### [Selected text]
——
Concept

Deichmann SE

Summary
Deichmann SE is one of Europe's largest footwear retailers and is headquartered in Essen, Germany. Deichmann SE is a wholly owned family company. Among other countries, the company's stores are called Dosenbach in Switzerland and van Haren in the Netherlands. Heinrich Deichmann, born in 1888, opened a shoemaker's shop, called Schuhreparatur Elektra, in 1913 at the age of 25 on what is now Johannes-Brokamp-Straße in Borbeck, which was incorporated into the city of Essen two years later. At first, his customers were mainly miners from the then up-and-coming Ruhr area who needed inexpensive shoe repairs, being part of the lower income bracket. After World War I, Deichmann and his shoemakers produced their own shoes for the first time. Soon afterwards, Heinrich Deichmann bought cheap new goods from shoe factories to resell them to his own customers. Heinrich Deichmann opened his first large shoe shop at Borbeck Market in 1936. His wife, Julie, took over the business after his death in 1940. After World War II, Deichmann made 50,000 pairs of shoes out of poplar wood and parachute harnesses. In addition, a swap shop was set up for used shoes, which grew to 5,000 customers on file. Early on, their son Heinz-Horst Deichmann helped out in the company, opening the first shop outside Essen on Ackerstraße in Düsseldorf in the late 1940s. He studied theology, received his doctorate in medicine and continued to run the small family business together with his mother. He gave up his career as a doctor in 1956 to fully take over the management of the shoe business, buying out his four older sisters. By 1963, the company was operating 16 shops along the Rhine and in the Ruhr. Under Heinz-Horst Deichmann's management, the company formed a significant part of the German and European shoe retail trade. Deichmann introduced display stands and later the rack-room concept in Germany, where shoes are presented in boxes for customers to try on directly. The company acquired the Dosenbach shoe chain in Switzerland in 1973, followed by shoe and sports chain Ochsner in 1992.
——
### [Supplied material]
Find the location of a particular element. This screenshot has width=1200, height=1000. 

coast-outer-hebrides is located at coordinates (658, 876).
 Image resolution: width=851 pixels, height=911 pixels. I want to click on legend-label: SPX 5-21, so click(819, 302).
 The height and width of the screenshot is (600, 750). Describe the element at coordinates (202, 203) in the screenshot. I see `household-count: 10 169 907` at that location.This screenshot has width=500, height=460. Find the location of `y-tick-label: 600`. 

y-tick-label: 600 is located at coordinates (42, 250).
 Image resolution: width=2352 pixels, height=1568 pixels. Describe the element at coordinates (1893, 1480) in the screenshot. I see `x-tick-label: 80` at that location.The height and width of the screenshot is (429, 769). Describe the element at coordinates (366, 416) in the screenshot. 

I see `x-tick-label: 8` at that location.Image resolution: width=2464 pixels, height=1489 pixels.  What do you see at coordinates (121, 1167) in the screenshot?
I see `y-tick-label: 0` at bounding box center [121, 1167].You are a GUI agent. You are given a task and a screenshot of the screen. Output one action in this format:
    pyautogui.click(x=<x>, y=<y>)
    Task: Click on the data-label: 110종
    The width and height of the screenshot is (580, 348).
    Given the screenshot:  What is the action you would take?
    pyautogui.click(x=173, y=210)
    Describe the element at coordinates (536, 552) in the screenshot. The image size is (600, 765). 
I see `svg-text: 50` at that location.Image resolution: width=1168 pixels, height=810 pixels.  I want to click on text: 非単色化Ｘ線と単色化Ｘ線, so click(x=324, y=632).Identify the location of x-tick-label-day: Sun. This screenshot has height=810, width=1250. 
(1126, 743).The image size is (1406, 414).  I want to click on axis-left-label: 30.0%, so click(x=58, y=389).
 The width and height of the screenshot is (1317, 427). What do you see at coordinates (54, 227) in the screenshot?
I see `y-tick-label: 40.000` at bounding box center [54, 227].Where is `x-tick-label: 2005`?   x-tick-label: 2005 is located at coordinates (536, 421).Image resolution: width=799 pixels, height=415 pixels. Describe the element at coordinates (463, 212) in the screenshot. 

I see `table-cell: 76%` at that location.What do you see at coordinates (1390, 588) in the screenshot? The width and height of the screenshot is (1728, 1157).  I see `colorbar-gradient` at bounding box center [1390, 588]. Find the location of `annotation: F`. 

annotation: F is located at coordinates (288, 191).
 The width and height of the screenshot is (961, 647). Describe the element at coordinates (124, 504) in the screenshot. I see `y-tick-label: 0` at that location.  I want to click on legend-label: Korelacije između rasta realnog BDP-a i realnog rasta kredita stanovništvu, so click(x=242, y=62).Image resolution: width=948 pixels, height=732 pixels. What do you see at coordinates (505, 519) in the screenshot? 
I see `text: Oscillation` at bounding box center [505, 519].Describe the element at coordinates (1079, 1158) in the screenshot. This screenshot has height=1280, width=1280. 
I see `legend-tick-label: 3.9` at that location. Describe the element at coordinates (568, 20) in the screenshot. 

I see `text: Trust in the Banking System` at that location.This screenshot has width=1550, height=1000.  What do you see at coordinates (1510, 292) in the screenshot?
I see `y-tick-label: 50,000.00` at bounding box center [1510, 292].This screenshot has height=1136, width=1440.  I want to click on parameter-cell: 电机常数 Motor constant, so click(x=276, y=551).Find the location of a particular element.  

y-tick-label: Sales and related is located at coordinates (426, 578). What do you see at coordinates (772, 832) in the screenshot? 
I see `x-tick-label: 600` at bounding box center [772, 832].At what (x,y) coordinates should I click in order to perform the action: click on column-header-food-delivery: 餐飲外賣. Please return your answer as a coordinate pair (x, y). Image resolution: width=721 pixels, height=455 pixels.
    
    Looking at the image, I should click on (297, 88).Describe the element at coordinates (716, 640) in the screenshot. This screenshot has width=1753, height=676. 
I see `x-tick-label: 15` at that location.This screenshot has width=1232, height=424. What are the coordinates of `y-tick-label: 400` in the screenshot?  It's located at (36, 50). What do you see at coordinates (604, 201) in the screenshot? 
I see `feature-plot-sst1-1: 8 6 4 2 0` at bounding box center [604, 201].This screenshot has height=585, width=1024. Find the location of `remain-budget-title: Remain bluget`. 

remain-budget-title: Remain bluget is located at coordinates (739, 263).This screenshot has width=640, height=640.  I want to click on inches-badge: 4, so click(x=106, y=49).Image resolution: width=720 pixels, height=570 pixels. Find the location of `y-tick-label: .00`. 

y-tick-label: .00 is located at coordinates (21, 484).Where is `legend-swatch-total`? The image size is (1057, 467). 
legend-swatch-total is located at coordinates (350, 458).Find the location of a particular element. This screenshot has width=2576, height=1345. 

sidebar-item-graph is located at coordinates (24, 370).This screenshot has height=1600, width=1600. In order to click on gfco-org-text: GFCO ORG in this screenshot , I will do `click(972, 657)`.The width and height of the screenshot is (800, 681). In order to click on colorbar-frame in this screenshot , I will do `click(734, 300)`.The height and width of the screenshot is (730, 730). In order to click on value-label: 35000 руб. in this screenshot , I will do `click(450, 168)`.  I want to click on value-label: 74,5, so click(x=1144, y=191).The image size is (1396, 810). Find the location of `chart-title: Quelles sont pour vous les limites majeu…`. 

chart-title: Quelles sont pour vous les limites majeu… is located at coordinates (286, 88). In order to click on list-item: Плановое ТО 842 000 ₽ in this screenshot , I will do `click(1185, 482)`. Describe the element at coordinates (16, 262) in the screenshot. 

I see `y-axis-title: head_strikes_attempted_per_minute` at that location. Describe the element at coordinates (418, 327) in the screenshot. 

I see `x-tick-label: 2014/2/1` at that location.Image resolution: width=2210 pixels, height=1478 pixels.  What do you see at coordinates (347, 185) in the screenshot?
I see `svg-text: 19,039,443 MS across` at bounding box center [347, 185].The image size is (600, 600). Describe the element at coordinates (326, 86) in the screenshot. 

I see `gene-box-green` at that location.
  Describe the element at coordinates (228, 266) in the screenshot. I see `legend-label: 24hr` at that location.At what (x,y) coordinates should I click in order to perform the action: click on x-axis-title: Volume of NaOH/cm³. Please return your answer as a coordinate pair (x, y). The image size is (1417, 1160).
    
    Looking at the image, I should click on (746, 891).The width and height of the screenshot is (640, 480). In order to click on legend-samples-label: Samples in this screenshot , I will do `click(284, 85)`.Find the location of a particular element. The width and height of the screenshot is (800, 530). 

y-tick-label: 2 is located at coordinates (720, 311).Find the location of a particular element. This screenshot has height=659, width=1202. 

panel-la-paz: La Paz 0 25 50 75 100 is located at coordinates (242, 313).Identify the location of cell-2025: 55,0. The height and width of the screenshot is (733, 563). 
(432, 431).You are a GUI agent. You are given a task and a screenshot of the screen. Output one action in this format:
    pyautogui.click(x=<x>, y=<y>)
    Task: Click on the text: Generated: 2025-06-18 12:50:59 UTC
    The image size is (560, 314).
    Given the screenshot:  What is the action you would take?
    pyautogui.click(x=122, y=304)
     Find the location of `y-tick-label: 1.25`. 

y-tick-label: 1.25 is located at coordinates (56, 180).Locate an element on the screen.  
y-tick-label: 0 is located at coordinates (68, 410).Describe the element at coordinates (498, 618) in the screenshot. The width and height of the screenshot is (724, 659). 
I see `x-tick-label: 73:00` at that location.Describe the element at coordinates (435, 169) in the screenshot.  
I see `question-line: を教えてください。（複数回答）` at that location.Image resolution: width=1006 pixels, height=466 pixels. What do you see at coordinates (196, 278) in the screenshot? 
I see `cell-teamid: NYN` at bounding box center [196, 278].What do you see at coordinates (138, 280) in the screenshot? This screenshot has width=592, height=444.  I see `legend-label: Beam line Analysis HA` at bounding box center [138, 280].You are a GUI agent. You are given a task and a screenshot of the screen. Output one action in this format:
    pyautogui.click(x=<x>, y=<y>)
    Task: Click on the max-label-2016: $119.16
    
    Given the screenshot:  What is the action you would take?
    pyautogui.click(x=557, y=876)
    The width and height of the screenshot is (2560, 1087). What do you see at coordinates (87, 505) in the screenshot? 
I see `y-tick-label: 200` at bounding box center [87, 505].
——
### [Directions for this task]
Translate this sentence from the Deichmann passage into German: "By 1963, the company was operating 16 shops along the Rhine and in the Ruhr." Please draw only on the Deichmann passage, not on the material.

### [Answer to the exercise]
Bis 1963 betrieb das Unternehmen 16 Geschäfte entlang des Rheins und im Ruhrgebiet.